Determination of the Dominant Species and Reactions in Non-equilibrium CO2 Thermal Plasmas with a Two-Temperature Chemical Kinetic Model

It has become increasingly clear that deviations from local thermodynamic equilibrium occur in thermal plasmas. This paper is devoted to investigating the non-equilibrium characteristics of CO2 thermal plasmas, which have wide application in industry. A two-temperature chemical kinetic model with a comprehensive chemical system is developed to calculate the non-equilibrium characteristics of CO2 thermal plasmas for a wide temperature range, from 12,000 to 500 K, at atmospheric pressure. The non-equilibrium results are compared to the equilibrium composition obtained by Gibbs free energy minimization, and significant deviations are found at lower temperatures. Based on the dependence of molar fractions on temperature, the dominant species are determined in three temperature ranges. The dominant reactions are then obtained by considering their contribution to the generation and loss of the dominant species. Using the dominant species and reactions, the full model is simplified into three simpler models and the accuracy of the simplified models is evaluated.
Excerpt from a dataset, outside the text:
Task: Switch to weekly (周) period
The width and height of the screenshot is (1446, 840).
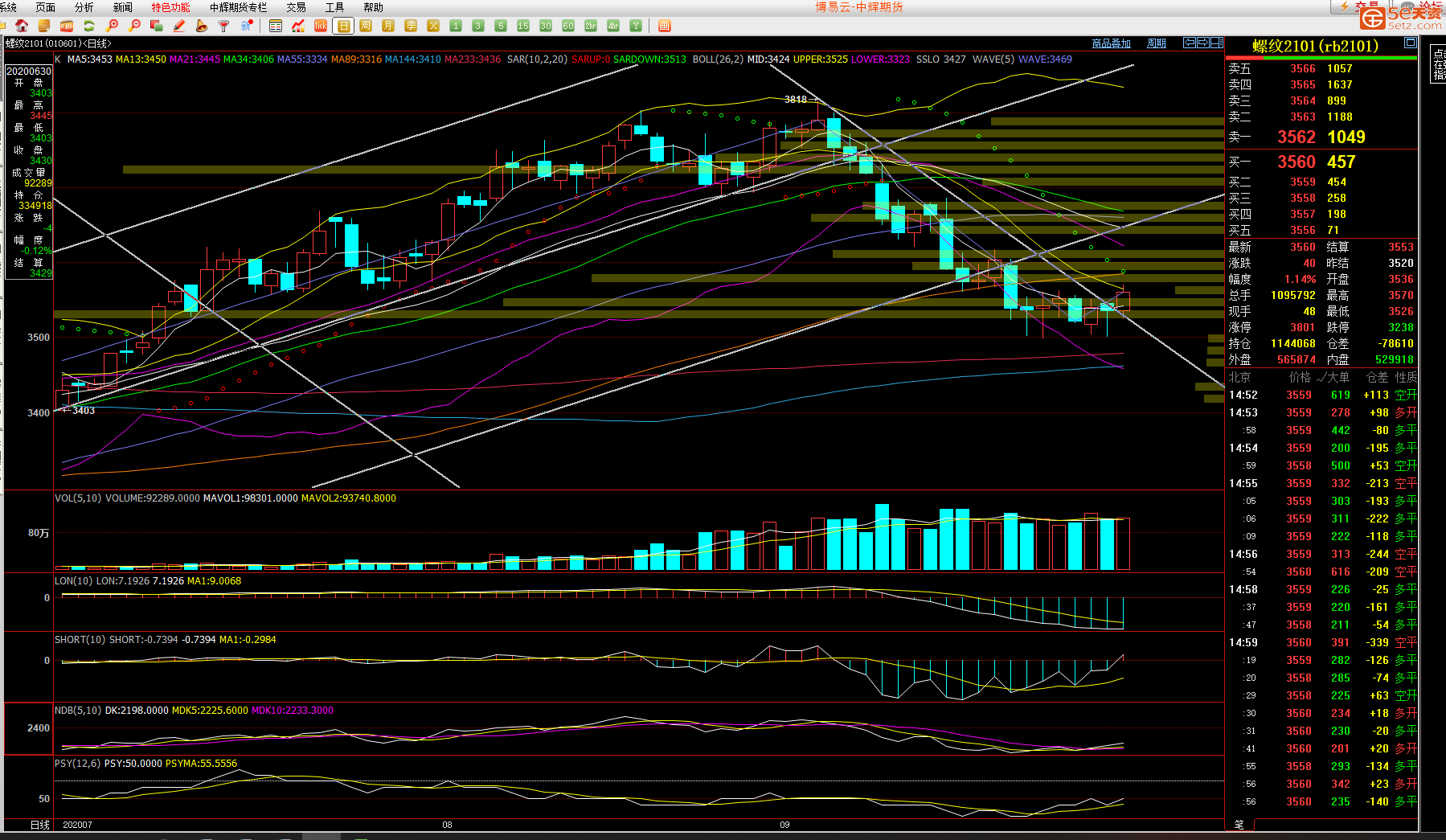Action: (366, 26)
It is shown that this approach greatly reduces the number of species and reactions considered, while showing good agreement with the full model, with a root-mean-square error of no more than 4 %. Thus, the complicated physicochemical processes in non-equilibrium CO2 thermal plasmas can be characterized by relatively few species and reactions. It is suggested that the two-temperature chemical kinetic model developed in this paper can be applied to the full range of pressures that occur in arc welding, arc quenching and other industrial applications. In addition, the simplified methods can be applied in multi-dimensional models to reduce the chemical complexity and computing time while capturing the main physicochemical processes in non-equilibrium CO2 thermal plasmas.